Nielsen moved to Auckland for the 2013 New Zealand Warriors season, also the first for the club's new Australian coach Matthew Elliott.

===St George Illawarra Dragons===
On 19 November 2014, Nielsen signed a two-year deal with the St George Illawarra Dragons, starting from the 2015 season.

On 5 May 2015, Nielsen had his contract with the Dragons terminated due to disciplinary reasons. It was alleged that a woman had made a complaint to the St George hierarchy claiming that an intoxicated Nielsen bit her on the leg on a night out on 22 March 2015. The club launched an inquiry into the complaint, and on 5 May 2015 announced their decision to terminate the players contract.

===Bradford Bulls===
After several games in the Mackay & District Rugby League, Nielsen signed a year and a half contract with the Bradford Bulls on 28 July 2015.
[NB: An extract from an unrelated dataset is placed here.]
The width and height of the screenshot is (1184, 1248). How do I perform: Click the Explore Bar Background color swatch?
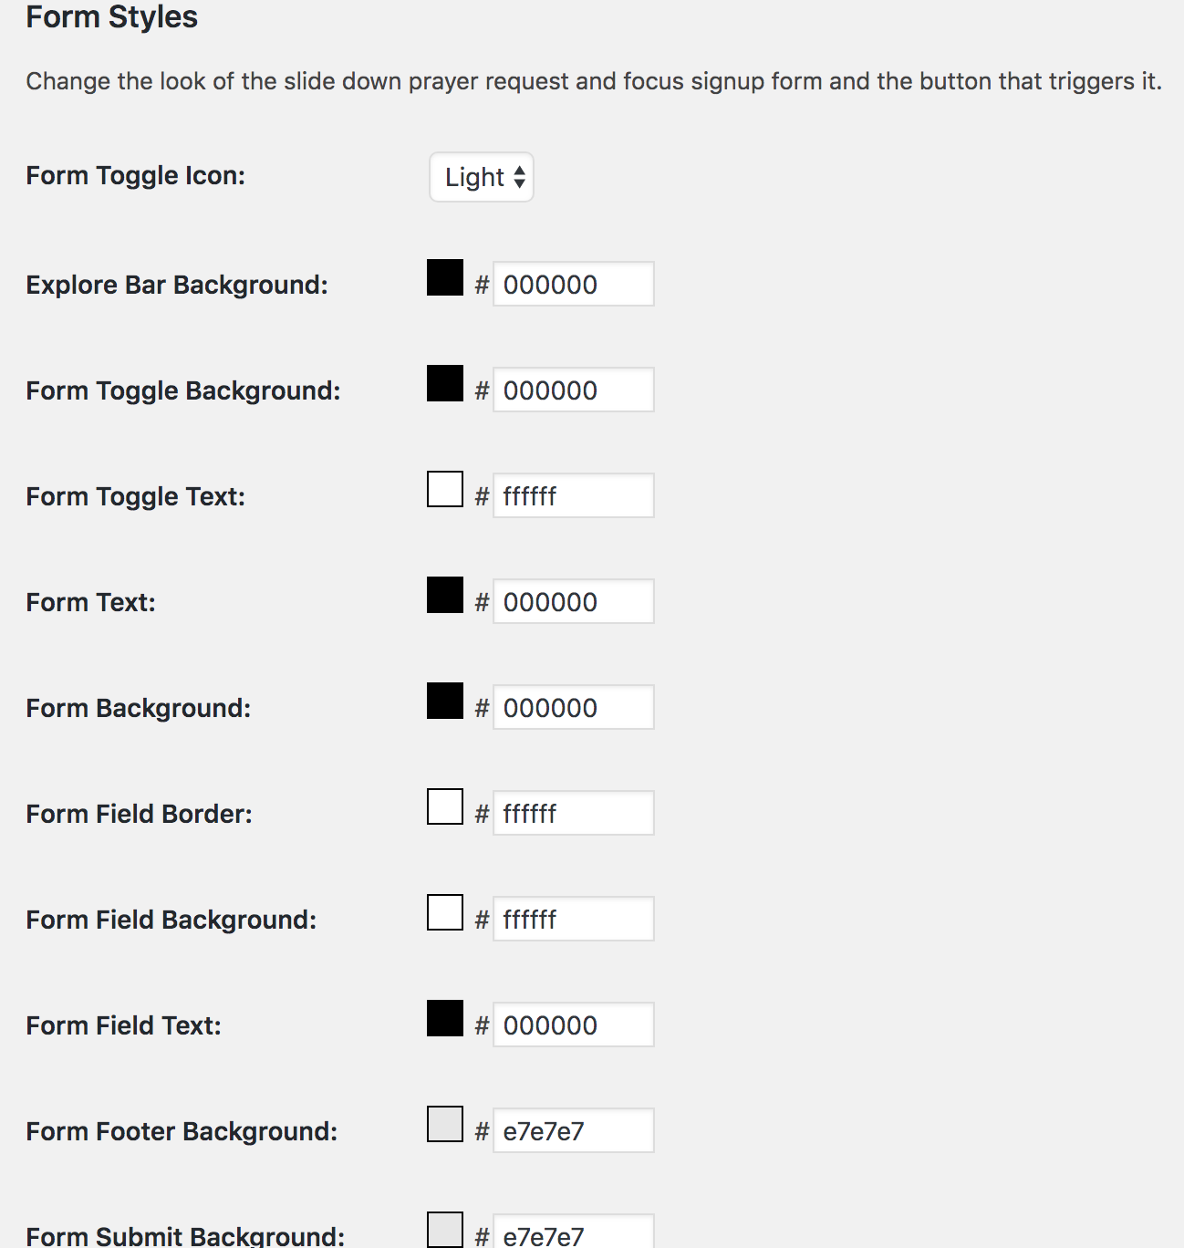coord(445,277)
Nielsen featured in Qualifier 3 (Salford Red Devils) to Qualifier 6 (Leigh Centurions). Nielsen played in the £1 Million Game against Wakefield Trinity Wildcats.

===South Sydney Rabbitohs===
On 25 January 2016, Nielsen returned to Australia, signing a two-year contract with South Sydney. He also played in the NSW Cup for the Rabbitohs feeder club, the North Sydney Bears. Nielsen made his debut for the club in round 8, playing in the centres in the 30–8 loss to the Brisbane Broncos.

In January 2017, he was sent home from South Sydney training after turning up "looking worse for wear", after an alleged drunken night out. He played most of the first half of the season for the North Sydney Bears with the likes of Alex Johnston, Bryson Goodwin, Aaron Gray, Hymel Hunt, Robert Jennings, Siosifa Talakai, Cody Walker and even backrower Tyrell Fuimaono obtaining positions in the centres and on the wings.

==Later career==
On 21 July 2017, English side Featherstone Rovers offered Nielsen a contract which he agreed to in principle but the deal fell through due to visa issues. On 23 July 2017, Nielsen signed on to play with the Mackay Magpies, returning to club that he played with in 2015.

On 28 March 2018, it was revealed that Nielsen had been sacked by Group 9 side Junee Diesels without playing a single game for the club. Nielsen was reportedly terminated after an alleged wild night out in Junee. Junee club president Simon Vanzanten spoke to the media saying "We don’t take it very lightly at all and if it was something that was minor everyone gets one chance, but we’ve drawn a line in the sand, "After a few things that happened with the club over the past couple of years we have come on board to make sure we have a club for my kids and for the future. We can’t put up with that sort of stuff".